Der Vorweihnachtsschocker: Die neue Pisa-Studie kommt Anfang Dezember heraus. Schon jetzt sickert aber durch, dass das Land der Dichter und Denker wohl mal wieder nur im unteren Mittelfeld herum dümpeln wird.

Kreative Ideen müssen also her. Laut der Gesellschaft für Informatik (GI) birgt der Computer ein bislang ungenutztes Potential um das Interesse bei Schülern zu wecken. Angefangen von Recherchehilfen, über Referatsthemen bis hin zur Hausaufgabenhilfe bietet der Rechner in Verbindung mit dem weltweiten Netz umfangreiche Hilfe.

Werbung

Mittelalter in deutschen Klassenzimmern

"Zu einem verantwortungsvollen Umgang mit dem Computer gehört aber mehr, als eine Webseite zu öffnen oder eine E-Mail schreiben zu können", so GI-Präsident Matthias Jarke. Zwar nutzen immerhin 83 Prozent der 14-18-Jährigen den Computer und das Internet. Was fehlt, ist aber ein vernünftiger Umgang mit dem neuen Medium. Lehrer und Eltern stehen daher in der Verantwortung den Schülern eine sachgemäße Nutzung schmackhaft zu machen.

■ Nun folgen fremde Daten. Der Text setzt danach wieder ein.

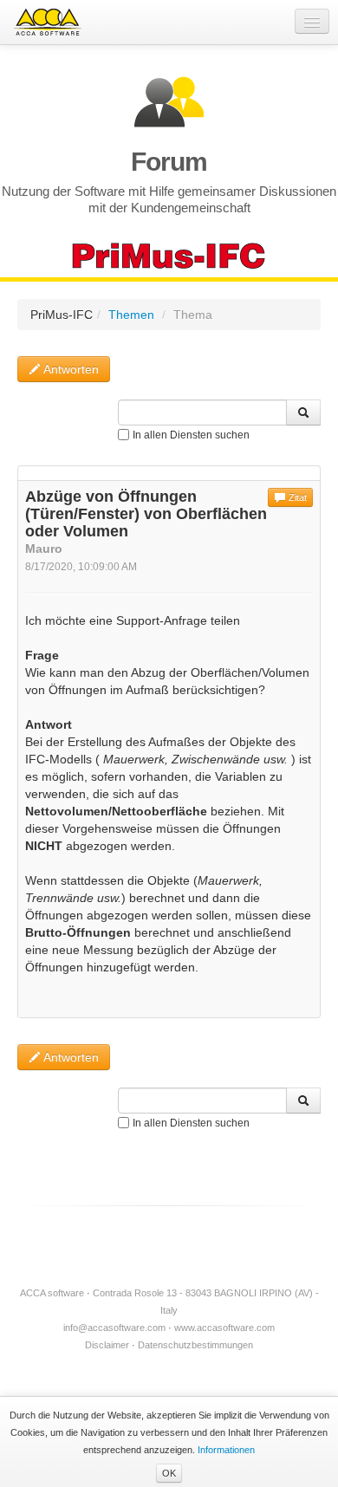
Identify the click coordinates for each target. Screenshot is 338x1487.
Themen (131, 314)
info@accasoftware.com (114, 1327)
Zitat (296, 497)
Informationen (226, 1450)
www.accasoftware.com (224, 1327)
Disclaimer (107, 1345)
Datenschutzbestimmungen (195, 1345)
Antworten (70, 369)
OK (169, 1473)
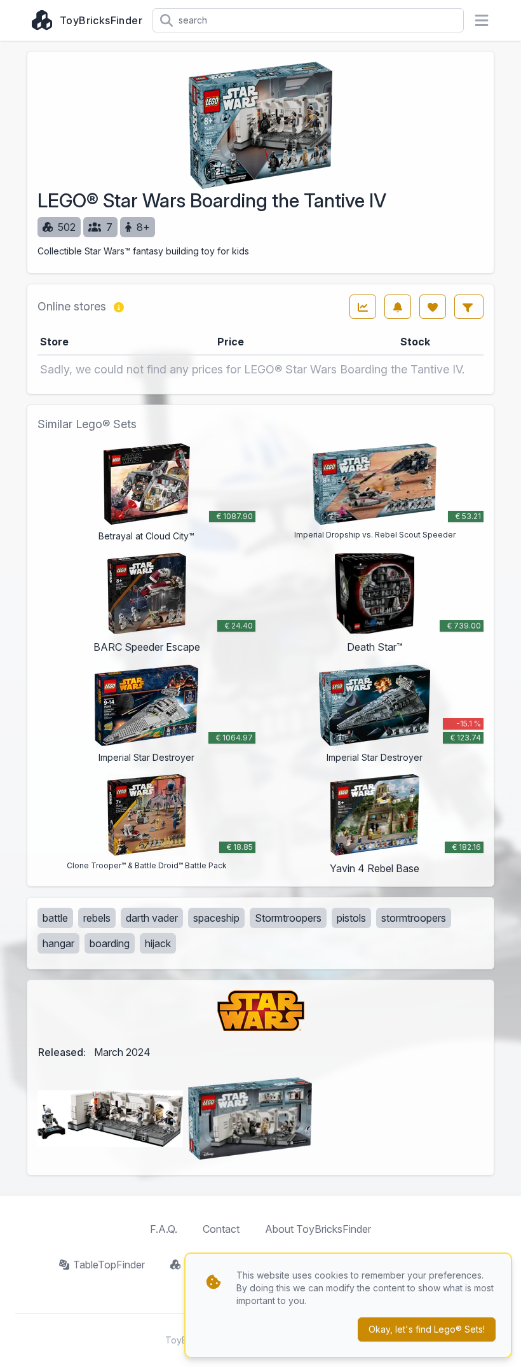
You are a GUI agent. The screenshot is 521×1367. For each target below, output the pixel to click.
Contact (221, 1229)
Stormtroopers (288, 918)
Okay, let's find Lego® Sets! (427, 1329)
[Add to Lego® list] (432, 307)
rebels (97, 918)
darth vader (152, 918)
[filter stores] (469, 307)
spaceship (216, 918)
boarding (110, 943)
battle (55, 918)
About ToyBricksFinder (318, 1229)
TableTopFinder (109, 1264)
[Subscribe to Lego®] (397, 307)
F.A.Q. (163, 1229)
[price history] (362, 307)
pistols (351, 918)
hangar (58, 943)
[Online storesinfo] (119, 306)
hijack (158, 943)
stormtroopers (413, 918)
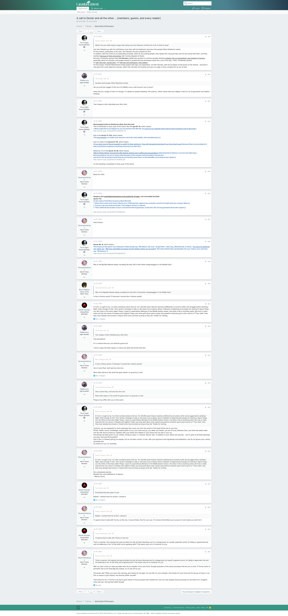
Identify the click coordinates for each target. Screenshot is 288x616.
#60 (209, 552)
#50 (209, 283)
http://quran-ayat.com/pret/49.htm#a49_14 (109, 253)
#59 (209, 529)
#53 (209, 355)
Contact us (168, 607)
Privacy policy (190, 607)
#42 (209, 74)
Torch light (82, 21)
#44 (209, 121)
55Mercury (84, 80)
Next (99, 31)
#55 (209, 407)
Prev (80, 31)
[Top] (207, 607)
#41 (209, 37)
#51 (209, 304)
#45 (209, 171)
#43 (209, 101)
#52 (209, 326)
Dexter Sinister (84, 310)
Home (203, 607)
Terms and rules (178, 607)
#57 (209, 484)
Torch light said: (100, 79)
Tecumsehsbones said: (103, 288)
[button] (104, 8)
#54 (209, 383)
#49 (209, 261)
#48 (209, 241)
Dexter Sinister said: (102, 41)
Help (198, 607)
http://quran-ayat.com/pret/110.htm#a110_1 (109, 212)
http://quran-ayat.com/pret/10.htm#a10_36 (109, 159)
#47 (209, 219)
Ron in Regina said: (102, 359)
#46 (209, 193)
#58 (209, 507)
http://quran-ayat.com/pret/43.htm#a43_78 (109, 131)
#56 (209, 451)
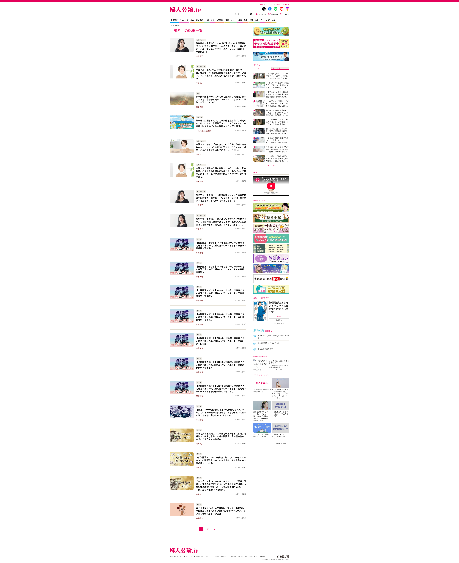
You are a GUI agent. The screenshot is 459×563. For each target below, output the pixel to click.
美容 (245, 20)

Aus diesem Grund spricht sich die Gesellschaft für Informatik dafür aus, Informatik als Pflichtfach an allen allgemeinbildenen Schulen einzuführen. Auch als Prüfungsfach an weiterführenden Schulen, inklusive der gymnasialen Oberstufe, sollte Informatik verankert werden. Der graue Schul-Alltag ist von einer guten Ausbildung in Sachen Computer aber noch soweit entfernt, wie das Mittelalter vom analogen Telefon. Eine entsprechend gute Ausbildung kann nur durch qualifizierte Lehrer, und verpflichtene Weiterbildungsmaßnahmen gewährleistet werden.